Objectives: The objective of this work was to explore the potential and safety of trimethyl chitosan (TMC) and PEGylated TMC for improved absorption of insulin after nasal administration.
Methods: The nasal absorption of insulin nanocomplexes of TMC or PEGylated TMC was evaluated in anaesthetized rats. Concomitantly, the histopathological effects of these nanocomplexes on rat nasal mucosa were studied using a perfusion fixation technique.

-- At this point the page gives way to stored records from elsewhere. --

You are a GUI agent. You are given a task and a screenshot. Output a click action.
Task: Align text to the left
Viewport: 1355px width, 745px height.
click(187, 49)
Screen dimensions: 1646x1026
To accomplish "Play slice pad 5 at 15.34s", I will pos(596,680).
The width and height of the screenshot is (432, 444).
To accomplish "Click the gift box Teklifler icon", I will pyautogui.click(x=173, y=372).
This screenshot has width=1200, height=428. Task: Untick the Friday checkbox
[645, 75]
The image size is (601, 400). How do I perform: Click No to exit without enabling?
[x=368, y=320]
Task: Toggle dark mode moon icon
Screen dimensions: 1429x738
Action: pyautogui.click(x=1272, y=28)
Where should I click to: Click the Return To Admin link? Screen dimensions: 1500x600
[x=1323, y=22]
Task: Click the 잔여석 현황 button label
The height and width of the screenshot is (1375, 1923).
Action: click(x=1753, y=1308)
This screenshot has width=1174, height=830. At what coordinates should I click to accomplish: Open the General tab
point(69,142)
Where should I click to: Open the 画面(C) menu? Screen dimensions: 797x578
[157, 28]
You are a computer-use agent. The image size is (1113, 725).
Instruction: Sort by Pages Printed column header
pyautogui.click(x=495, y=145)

Key findings: All insulin nanocomplexes containing TMC or PEGylated TMC showed a 34-47% reduction in the blood glucose concentration, when the insulin absorption through the rat nasal mucosa was measured indirectly. In addition, the relative pharmacodynamic bioavailability (F(dyn)) of the formulations was found to be dependent upon the charge ratio of insulin and polymer, regardless of polymer structure. The F(dyn) apparently decreased with increasing charge ratio of insulin : polymer. Although acute alterations in nasal morphology by the formulations were affected by the charge ratio of insulin and polymer, the formulation of insulin/PEGylated TMC nanocomplexes was shown to be less toxic to the nasal epithelial membrane than insulin/TMC nanocomplexes.
Conclusions: PEGylated TMC nanocomplexes were a suitable absorption enhancer for nasal delivery of insulin.